The main educational settings for TAs are:
- Primary schools (most common)
- Secondary schools
- Special schools
- Independent schools
- Sixth form and colleges
Which junior jobs progress to teaching assistant roles?
It’s possible to become a Teaching Assistant with no previous experience. Candidates can enter the profession straight from school. Many will have some work experience with children, or have been in a child-centred voluntary role.
Which senior jobs do teaching assistants progress to?
Experienced teaching assistants can progress in two main ways:
Higher Level Teaching Assistant (HLTA)
A HLTA needs a Level 4 qualification and performs a bridging role between that of TA and teacher, undertaking some lesson planning and delivery. They have greater responsibility than a standard TA, such as staff rota planning, and may cover classes as well as assessing and reporting on student progress.

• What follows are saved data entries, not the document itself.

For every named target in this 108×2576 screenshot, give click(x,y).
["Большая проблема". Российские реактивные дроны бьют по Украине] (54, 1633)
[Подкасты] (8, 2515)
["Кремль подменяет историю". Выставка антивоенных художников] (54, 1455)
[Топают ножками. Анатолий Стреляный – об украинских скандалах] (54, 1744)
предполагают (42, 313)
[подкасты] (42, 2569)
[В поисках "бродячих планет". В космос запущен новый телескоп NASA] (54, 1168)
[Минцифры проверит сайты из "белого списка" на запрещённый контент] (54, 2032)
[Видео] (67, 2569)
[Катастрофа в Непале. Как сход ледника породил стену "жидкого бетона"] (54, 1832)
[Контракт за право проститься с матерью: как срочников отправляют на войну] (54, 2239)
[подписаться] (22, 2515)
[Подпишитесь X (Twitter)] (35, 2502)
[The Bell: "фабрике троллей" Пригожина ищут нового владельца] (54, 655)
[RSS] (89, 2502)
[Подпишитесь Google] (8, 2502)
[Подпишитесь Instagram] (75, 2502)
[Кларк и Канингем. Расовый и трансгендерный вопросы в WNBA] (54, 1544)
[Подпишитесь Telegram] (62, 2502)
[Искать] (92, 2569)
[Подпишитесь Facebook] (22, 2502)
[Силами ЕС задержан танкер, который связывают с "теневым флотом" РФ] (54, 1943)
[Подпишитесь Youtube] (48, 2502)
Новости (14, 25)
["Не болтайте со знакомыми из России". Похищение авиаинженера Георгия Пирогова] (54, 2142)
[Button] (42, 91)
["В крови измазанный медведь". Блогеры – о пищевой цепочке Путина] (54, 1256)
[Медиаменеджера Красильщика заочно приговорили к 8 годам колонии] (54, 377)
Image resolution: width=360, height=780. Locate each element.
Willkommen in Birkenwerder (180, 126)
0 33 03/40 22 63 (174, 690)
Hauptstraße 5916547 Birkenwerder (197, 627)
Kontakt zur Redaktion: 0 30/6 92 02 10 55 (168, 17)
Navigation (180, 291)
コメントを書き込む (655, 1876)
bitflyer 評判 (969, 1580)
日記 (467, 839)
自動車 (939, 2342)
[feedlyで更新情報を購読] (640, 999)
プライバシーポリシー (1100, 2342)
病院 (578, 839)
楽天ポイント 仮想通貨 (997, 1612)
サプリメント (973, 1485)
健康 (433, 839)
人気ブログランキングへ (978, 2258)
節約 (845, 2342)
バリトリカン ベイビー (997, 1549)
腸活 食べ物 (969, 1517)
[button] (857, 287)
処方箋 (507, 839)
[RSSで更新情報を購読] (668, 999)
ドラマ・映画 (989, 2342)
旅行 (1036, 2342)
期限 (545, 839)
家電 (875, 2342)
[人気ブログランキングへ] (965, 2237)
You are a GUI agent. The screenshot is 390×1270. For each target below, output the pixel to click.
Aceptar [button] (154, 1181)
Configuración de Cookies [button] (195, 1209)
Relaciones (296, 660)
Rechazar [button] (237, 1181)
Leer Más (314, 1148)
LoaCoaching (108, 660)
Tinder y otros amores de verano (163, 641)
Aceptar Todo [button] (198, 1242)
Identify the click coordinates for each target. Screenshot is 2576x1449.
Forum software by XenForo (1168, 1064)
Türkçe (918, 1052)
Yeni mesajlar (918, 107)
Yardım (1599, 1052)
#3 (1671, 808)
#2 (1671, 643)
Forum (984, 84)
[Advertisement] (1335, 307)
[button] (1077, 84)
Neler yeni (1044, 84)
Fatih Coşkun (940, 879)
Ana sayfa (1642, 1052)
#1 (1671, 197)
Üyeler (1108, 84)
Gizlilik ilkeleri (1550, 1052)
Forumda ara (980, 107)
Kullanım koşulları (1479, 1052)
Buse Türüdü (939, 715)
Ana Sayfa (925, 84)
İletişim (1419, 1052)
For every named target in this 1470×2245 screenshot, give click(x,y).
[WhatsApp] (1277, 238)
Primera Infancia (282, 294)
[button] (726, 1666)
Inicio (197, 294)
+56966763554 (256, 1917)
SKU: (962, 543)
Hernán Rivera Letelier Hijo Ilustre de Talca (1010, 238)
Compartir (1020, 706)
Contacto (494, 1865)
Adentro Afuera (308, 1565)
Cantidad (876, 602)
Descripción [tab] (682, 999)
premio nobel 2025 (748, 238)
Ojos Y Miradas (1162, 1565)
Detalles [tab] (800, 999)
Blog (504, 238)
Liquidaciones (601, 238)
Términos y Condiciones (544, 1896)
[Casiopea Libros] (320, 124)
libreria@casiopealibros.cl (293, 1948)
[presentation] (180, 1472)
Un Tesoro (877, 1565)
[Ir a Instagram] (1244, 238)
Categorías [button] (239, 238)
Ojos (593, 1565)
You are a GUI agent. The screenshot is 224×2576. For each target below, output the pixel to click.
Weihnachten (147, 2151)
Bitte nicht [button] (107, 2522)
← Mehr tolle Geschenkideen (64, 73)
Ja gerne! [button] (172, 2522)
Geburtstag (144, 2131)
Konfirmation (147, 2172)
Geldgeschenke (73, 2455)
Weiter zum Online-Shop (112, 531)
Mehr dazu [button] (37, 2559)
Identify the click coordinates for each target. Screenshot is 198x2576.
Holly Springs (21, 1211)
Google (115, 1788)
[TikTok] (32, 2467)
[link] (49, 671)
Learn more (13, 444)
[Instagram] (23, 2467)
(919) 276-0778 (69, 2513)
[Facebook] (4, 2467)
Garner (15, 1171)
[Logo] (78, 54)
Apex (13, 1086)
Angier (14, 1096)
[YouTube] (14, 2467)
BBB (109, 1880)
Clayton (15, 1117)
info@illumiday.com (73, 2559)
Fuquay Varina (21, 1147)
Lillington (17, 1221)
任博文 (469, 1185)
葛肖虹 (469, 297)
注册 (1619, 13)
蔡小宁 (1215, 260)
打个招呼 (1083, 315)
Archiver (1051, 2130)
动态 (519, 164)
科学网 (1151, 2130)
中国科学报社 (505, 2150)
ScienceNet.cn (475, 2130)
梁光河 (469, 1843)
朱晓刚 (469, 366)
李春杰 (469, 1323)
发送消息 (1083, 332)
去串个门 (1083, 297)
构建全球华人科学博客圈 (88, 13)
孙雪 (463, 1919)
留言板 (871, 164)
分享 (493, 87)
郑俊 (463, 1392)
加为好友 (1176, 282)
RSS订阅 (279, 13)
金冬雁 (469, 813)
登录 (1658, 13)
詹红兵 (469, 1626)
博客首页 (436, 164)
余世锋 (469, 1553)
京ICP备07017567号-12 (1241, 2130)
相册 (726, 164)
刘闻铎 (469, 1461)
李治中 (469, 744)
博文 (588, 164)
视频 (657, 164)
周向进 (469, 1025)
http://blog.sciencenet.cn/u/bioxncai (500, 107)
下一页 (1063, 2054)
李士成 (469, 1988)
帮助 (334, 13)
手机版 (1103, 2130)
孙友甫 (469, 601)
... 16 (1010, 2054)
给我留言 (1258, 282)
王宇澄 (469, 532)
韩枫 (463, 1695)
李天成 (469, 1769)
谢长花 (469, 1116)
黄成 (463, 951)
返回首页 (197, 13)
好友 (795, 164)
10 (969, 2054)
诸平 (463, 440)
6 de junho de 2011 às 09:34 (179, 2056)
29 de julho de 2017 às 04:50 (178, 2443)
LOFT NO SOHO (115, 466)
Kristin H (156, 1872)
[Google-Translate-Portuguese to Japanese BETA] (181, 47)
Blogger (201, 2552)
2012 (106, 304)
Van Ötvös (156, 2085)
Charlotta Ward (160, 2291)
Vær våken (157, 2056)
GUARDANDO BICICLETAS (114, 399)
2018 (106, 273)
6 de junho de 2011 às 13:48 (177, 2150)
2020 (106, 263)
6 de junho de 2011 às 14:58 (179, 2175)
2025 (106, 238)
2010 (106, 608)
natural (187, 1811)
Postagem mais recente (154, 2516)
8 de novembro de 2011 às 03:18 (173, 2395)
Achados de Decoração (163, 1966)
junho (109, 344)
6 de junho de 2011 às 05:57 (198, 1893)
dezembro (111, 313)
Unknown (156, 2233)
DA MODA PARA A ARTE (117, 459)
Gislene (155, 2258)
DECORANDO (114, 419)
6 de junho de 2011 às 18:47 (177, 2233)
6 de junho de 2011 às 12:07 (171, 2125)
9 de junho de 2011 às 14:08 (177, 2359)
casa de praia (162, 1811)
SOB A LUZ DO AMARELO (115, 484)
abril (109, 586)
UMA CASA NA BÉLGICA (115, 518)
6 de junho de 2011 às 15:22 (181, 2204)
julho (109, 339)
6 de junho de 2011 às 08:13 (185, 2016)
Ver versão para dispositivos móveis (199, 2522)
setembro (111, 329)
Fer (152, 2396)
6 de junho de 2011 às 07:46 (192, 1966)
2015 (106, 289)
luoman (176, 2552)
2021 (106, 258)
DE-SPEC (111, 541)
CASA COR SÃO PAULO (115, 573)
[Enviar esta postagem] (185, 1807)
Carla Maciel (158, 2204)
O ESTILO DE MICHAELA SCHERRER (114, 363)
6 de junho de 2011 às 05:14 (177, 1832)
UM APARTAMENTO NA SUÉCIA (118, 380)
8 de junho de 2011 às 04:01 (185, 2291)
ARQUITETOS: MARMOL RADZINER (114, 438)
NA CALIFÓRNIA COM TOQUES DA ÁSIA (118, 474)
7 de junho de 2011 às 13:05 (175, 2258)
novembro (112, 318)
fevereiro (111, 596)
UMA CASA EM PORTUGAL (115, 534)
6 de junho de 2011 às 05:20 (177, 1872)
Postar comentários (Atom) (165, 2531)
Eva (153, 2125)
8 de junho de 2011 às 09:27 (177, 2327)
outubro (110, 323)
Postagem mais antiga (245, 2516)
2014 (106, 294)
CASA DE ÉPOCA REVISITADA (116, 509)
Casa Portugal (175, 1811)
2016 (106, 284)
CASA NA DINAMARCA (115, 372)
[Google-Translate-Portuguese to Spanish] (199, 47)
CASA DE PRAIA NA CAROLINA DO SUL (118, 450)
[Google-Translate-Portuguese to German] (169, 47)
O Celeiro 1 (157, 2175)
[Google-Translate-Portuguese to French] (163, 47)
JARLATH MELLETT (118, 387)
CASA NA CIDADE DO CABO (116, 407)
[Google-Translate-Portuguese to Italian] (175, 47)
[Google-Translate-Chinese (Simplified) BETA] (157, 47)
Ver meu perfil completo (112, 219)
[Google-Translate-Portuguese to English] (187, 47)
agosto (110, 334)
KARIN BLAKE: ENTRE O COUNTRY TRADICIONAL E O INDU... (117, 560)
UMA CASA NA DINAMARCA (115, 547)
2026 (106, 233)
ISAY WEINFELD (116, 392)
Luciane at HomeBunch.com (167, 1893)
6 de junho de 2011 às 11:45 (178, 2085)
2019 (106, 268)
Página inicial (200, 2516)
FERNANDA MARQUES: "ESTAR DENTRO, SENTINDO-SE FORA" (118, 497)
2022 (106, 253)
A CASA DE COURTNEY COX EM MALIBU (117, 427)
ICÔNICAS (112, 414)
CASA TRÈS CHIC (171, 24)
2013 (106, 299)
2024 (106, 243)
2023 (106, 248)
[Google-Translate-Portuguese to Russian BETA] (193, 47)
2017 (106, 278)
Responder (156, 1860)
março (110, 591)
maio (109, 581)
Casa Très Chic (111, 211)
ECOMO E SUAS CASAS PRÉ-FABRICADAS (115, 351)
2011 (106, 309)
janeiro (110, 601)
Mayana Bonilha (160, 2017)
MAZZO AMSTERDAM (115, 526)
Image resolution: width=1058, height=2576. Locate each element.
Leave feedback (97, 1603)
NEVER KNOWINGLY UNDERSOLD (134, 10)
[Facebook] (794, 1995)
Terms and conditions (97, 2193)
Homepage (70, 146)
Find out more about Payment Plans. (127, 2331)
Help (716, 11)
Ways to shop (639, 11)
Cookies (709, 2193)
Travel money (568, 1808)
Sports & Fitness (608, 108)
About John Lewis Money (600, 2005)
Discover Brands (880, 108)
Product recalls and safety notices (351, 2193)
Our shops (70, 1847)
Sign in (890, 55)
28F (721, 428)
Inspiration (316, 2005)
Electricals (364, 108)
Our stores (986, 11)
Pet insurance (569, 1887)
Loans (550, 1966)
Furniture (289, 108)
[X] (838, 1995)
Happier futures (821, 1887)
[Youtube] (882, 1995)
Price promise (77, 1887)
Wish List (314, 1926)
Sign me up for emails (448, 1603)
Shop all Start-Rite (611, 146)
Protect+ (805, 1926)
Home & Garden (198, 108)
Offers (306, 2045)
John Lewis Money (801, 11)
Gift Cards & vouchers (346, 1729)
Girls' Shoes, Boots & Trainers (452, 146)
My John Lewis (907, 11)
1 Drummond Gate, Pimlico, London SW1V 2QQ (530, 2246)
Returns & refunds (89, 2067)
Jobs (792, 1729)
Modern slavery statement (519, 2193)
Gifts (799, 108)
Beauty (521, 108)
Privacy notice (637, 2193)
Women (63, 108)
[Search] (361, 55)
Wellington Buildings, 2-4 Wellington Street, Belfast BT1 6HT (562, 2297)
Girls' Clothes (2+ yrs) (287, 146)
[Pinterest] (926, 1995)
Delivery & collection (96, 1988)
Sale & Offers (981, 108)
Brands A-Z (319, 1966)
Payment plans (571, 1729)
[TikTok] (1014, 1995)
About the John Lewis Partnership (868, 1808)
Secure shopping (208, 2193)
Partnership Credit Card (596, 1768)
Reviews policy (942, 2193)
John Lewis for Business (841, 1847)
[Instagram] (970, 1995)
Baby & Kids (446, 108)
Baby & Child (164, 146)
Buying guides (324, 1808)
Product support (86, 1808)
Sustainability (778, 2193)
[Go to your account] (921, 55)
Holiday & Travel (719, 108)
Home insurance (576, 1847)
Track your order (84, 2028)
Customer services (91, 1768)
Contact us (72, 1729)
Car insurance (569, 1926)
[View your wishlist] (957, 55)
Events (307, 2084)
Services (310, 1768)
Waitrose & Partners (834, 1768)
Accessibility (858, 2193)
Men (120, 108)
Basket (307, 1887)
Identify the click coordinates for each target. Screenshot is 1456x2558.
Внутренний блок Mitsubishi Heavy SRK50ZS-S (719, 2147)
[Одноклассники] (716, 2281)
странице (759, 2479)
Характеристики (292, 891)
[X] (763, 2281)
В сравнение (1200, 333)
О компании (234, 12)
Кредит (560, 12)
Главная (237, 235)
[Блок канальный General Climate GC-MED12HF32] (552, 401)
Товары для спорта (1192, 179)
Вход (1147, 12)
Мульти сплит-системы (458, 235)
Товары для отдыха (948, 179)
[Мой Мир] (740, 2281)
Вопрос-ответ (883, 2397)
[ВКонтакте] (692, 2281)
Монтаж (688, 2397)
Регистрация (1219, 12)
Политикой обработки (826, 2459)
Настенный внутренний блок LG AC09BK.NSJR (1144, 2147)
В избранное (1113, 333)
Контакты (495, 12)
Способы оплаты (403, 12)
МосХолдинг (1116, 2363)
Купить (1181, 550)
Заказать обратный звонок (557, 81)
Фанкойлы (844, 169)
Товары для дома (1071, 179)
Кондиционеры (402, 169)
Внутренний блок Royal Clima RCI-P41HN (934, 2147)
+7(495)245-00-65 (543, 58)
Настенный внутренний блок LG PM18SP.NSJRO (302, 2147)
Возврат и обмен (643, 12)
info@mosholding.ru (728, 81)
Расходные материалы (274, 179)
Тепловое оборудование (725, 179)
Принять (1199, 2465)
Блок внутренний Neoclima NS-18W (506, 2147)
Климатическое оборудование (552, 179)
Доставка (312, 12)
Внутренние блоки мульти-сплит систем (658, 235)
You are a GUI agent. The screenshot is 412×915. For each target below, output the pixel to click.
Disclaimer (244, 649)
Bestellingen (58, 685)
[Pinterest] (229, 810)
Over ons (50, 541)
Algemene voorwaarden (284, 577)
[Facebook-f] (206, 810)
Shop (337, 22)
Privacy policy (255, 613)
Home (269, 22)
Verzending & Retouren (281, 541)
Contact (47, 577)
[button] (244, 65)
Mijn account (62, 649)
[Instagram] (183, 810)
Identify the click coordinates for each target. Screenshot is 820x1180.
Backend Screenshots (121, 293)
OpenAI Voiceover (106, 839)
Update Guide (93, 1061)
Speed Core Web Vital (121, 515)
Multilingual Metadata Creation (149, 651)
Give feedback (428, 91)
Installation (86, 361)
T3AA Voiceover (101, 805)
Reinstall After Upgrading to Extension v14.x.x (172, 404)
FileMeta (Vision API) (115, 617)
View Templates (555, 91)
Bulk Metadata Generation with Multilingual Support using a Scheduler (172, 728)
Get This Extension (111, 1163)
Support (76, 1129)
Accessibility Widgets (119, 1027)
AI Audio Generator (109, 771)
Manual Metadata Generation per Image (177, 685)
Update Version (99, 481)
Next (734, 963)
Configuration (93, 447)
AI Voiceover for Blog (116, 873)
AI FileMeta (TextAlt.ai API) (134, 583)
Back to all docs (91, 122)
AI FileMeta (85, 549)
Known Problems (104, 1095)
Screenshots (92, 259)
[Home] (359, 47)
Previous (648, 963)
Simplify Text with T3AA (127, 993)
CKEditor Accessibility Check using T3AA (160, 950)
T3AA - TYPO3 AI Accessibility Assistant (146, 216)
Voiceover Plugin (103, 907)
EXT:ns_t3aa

Teachers are responsible for leading the education of pupils, planning and delivering classes, and ensuring they deliver the full UK curriculum. For a TA to become a teacher they will need to undertake a degree (e.g. BEd, or an undergraduate) plus a PGCE. Other routes TAs can take to becoming a teacher are School Direct or the Teach First Programme.
Teaching assistant job description – conclusion
Teaching assistants are of enormous importance within educational settings, helping to support pupils in their development and education.
They are critical in their support of teaching staff, enabling schools to provide education for each individual.